The CFTC is suing CME ($CME) over information leaks coming out of the New York Mercantile Exchange. To the average individual, it looks like a relatively small suit that doesn’t have big implications. If you are a trader, and trade with any substantial position size at all, it’s a pretty important issue and you want to see everyone get to the bottom of it right away.
The confidence in the public marketplace is broken. It’s been broken by a variety of things. The latest was Jon Corzine committing unprosecuted fraud against his own customers. Government agencies that regulate marketplaces have to ensure there is public confidence in markets.
Here is the alleged allegation.
Two CME employees funneled information about trading on Clearport, the over the counter (OTC) trading arm of the exchange. They did this over an extended period of time, and funneled it to one particular broker. The broker is unnamed. Most traders would like to know who the heck it is in the interest of transparency.
Why is this important?
Because CME also publishes a trade register. Members can look at the trade register the next day to see who traded with whom. In the old pit trading days, we knew instantaneously because traders had to call out their trades and say “who they were”. If a pit broker was acting on behalf of a big broker, the news spread fast throughout the pit on what was taking place.

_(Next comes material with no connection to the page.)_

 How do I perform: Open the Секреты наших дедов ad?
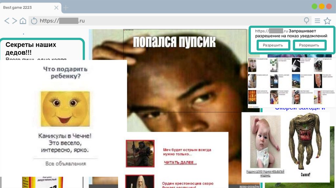(31, 48)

Now, imagine if you were a big player in the oil and had knowledge of what your competitors were doing in both the public marketplace and the over the counter marketplace. You’d have more information than the market and an unfair advantage. The SEC calls it insider trading. If you knew the traders cash position, and their futures position, it’s possible that you could run the market against them and push them to liquidate-costing them money. If you were really good, and like the traders position, you could take the opposite side when they liquidated and make a lot of money.
Clearly, CME management didn’t tell these two guys to offer up sensitive information. It may be possible that they didn’t know what they were doing-but I doubt it. It’s only an allegation at this point and everything has to be proven so we will see.

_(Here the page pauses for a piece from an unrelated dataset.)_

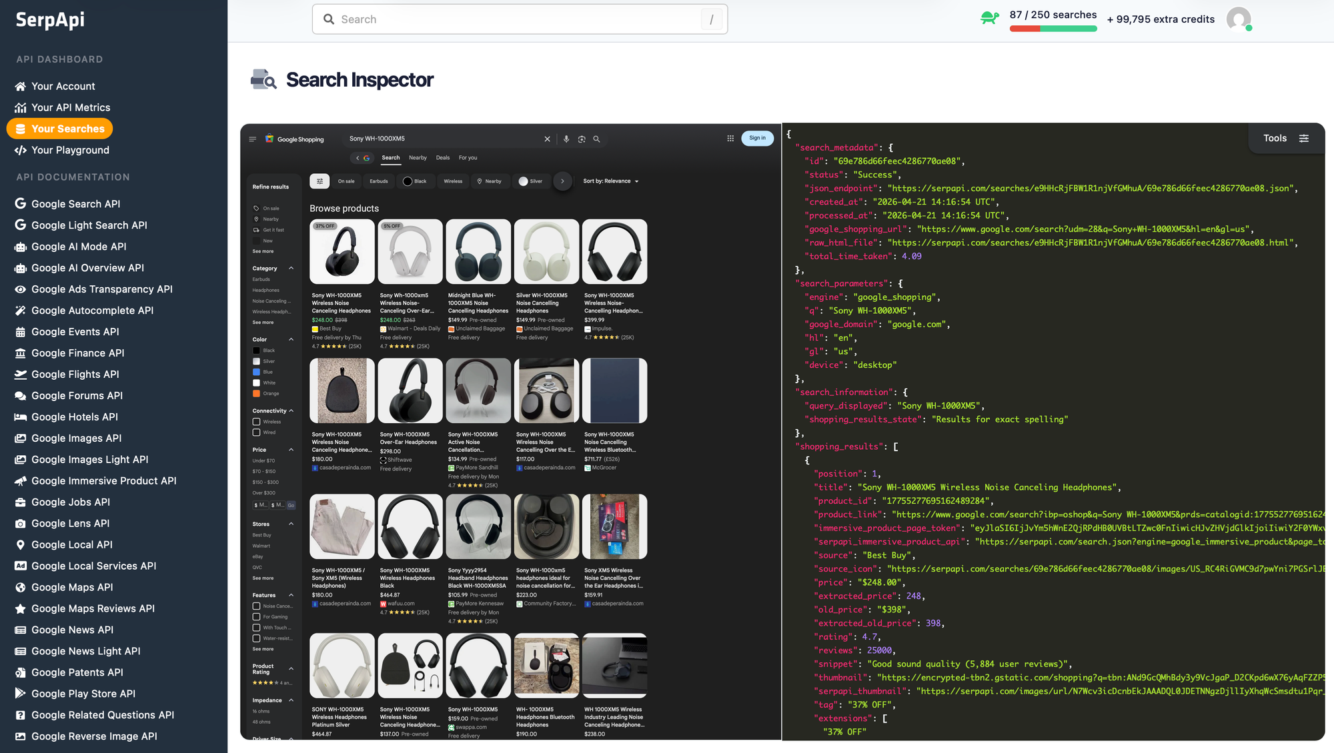Click the Sign in button
This screenshot has height=753, width=1334.
coord(757,138)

Just like the SEC, the CFTC selectively prosecutes cases. It doesn’t bring them all so it must be confident it has a winner. Gary Gensler is no fan of CME, and neither are commissioners like Bart Chilton. Anytime they can publicly embarrass or handcuff the exchange, they do.
My biggest question is why did the CFTC take so long to bring the suit? This whole thing went down back in 2008. Does that mean we can expect Corzine to be taken to court in 2016?